Page text
* * *

Our True Self-Interest
I have heard people say that to grow closer to God (God-love) and get involved in ministry (neighbor-love) they first have to learn to love themselves (self-love). Not only is this making a non-commandment into the first commandment, it is also neglecting the fact that the proper sense of “feeling good about ourselves” develops precisely as we obey God and do what He has made us to do—love Him and love others. To wait until we stop feeling bad about ourselves before we go on to love God and others is like waiting until we stop being hungry before we go get something to eat.
We would do better to teach that to live for God’s glory will bring about our own ultimate good. We will experience eternal reward for loving God and loving our neighbor. To obey God is always in our ultimate self-interest, for God is the rewarder of those who diligently seek Him (Hebrews 11:6). In a universe where God sets up the rules, what is right is also smart.
Happiness is found in discovering what’s truly in our self-interest: loving God and our neighbor. This profound, paradigm-shifting concept, understood correctly, makes the false dichotomy obvious in the question, “Should I serve others, or should I act in my own best interests?” The answer is that loving others is God’s design for me and command to me, and all that He wants me to do, including personal sacrifices, is ultimately in my best interests. That’s true often in the present (what’s more personally satisfying than loving people?). But it is always true in eternity, since it pleases a God who says He is a rewarder of those who diligently seek Him (Hebrews 11:6).
Too often “loving yourself” means putting ourselves first here and now for what we perceive to be our own good, neglecting the pursuit of God, and neglecting to sacrifice for the good of our neighbor because in the words of the pastor who endorsed a “Christian” self-love book, “we are the most important person in our lives.”
Don’t get me wrong. I want to emphasize that rejecting the obsessive focus on ourselves and loving ourselves does not mean at all that we shouldn’t take good care of ourselves. On the contrary, we are to steward carefully the bodies, minds, and souls that God has entrusted to us. With a proper Christ-centered focus, self-care can be a Christ-honoring, others-benefiting, and wise part of the Christian life. So there are some forms of what could be called “self-love” that are necessary and helpful, but other forms that are sinful and harmful.

* * *

Data extract
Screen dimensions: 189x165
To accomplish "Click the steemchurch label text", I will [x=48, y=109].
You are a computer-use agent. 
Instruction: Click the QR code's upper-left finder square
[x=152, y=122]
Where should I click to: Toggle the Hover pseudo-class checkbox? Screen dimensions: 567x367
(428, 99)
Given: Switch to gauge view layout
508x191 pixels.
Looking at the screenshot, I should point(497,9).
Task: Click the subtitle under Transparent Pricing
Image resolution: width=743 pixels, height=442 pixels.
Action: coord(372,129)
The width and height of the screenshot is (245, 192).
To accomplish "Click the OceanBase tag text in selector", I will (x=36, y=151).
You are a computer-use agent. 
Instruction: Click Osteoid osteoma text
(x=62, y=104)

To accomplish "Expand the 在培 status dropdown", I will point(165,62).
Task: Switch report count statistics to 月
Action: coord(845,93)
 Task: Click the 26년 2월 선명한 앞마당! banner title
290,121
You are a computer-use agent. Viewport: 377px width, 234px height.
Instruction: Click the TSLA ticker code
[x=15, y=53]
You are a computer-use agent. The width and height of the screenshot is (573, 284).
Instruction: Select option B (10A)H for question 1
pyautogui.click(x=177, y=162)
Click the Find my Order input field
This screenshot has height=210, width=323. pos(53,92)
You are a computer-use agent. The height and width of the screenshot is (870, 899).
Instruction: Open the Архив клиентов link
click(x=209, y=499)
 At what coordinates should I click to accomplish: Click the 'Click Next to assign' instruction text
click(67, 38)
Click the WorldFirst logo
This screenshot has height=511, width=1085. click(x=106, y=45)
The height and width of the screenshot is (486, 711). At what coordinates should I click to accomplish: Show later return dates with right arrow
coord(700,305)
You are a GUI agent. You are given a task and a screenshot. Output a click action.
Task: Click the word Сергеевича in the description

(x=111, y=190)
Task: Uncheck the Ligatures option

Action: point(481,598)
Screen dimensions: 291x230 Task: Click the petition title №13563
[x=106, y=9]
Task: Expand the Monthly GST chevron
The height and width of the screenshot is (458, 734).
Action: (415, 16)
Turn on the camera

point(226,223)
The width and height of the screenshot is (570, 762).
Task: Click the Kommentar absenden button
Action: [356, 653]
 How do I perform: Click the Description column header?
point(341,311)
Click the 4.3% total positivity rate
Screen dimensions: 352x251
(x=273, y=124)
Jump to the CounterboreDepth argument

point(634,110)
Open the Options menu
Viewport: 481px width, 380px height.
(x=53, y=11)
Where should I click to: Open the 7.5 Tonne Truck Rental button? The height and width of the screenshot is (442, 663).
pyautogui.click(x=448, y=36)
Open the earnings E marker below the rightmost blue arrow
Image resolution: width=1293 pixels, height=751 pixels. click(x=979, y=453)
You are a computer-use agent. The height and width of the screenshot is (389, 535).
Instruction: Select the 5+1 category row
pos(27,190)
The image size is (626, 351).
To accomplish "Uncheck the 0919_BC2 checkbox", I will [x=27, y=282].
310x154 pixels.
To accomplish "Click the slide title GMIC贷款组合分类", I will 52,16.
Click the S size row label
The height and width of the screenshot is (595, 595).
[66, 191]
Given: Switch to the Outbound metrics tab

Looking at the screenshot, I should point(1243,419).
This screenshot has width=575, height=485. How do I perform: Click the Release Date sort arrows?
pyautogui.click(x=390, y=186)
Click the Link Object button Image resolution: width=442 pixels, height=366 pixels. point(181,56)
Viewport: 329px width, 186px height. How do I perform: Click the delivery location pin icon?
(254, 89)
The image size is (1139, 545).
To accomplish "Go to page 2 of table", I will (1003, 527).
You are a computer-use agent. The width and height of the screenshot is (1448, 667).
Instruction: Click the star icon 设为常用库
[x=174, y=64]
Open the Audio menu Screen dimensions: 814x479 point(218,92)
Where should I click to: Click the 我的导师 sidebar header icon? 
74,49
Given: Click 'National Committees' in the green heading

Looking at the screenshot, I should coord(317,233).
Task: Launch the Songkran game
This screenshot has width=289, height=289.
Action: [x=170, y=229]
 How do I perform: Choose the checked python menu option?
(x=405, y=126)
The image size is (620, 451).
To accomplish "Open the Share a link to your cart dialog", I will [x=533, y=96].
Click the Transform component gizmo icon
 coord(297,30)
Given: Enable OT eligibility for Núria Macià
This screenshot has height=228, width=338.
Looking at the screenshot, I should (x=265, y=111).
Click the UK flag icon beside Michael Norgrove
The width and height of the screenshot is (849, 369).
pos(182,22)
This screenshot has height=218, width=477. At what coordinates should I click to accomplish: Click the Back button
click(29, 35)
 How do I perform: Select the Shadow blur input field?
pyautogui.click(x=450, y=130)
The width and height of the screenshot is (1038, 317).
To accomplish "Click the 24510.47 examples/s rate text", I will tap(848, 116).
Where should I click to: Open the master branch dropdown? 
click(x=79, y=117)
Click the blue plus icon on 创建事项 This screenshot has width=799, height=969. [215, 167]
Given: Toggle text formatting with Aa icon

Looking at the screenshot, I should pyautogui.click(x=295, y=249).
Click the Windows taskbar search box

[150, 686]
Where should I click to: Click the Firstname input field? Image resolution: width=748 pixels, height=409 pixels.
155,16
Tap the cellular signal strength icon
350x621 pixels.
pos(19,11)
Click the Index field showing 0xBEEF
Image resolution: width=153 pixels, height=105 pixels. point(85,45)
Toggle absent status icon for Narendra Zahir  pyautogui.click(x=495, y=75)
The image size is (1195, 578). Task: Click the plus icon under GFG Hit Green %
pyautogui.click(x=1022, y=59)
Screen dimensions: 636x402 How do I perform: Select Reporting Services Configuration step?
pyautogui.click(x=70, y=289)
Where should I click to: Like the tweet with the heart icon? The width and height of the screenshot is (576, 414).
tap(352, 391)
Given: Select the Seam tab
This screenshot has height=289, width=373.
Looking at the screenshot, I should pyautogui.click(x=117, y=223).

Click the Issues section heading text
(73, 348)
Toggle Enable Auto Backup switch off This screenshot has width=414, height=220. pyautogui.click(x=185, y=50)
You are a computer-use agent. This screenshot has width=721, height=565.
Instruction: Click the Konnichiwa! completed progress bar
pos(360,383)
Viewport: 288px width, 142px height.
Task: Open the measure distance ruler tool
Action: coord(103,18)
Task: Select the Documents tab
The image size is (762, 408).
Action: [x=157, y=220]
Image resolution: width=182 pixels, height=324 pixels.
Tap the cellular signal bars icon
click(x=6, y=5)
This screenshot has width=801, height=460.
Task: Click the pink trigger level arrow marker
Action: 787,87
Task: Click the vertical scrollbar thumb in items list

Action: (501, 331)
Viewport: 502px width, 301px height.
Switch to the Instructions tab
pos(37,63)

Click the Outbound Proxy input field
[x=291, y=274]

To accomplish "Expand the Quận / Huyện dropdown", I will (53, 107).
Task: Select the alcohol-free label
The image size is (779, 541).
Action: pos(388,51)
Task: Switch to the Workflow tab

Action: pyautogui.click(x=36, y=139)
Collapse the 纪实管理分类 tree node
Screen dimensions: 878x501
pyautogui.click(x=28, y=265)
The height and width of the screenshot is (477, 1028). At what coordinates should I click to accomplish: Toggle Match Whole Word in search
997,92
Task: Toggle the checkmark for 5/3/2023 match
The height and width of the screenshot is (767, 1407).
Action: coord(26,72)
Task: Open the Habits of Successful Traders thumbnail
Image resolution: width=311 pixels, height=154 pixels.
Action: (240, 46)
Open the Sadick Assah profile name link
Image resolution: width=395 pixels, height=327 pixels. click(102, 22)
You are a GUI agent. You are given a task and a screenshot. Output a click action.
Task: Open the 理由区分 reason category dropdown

* * *

Work to complete
A - In the text on true self-interest, what is waiting until we stop feeling bad about ourselves before loving God and others compared to?
B - Continue the text on true self-interest from its last sentence onward.

Answers for this exercise
A - It is compared to waiting until we stop being hungry before we go get something to eat.

B -
Thinking of Ourselves Rightly
Romans 12:3 warns us, “Do not think of yourself more highly than you ought, but rather think of yourself with sober judgment.” For the Christian, “sober judgment” includes seeing ourselves as dead to sin and alive to Christ, loved and transformed by God, members of a new kingdom, with a future of reigning with Christ in Heaven. But notice the major warning is not “Don’t think less of yourself than you should,” but exactly the opposite—“Don’t think more of yourself than you should.” The psychological model says we don’t love ourselves enough. The biblical model suggests we love ourselves too much, which manifests itself in selfishness.
We do no good for ourselves or anyone else by spending our lives in self-loathing, imagining we are not only sinners—which indeed we are—but irredeemable sinners, which we are not. Paul says, “Here is a trustworthy saying that deserves full acceptance: Christ Jesus came into the world to save sinners—of whom I am the worst” (1 Timothy 1:15, NIV). Jesus came to redeem us and desires to do a beautiful work of grace in our lives, one in which the fruit of the Spirit is increasingly evident.
We are saints and sinners at the same time, but as we yield to the power of God’s grace in our lives, contemplating Scripture and depending on the Holy Spirit, “We all, who with unveiled faces contemplate the Lord’s glory, are being transformed into his image with ever-increasing glory, which comes from the Lord, who is the Spirit” (2 Corinthians 3:18, NIV).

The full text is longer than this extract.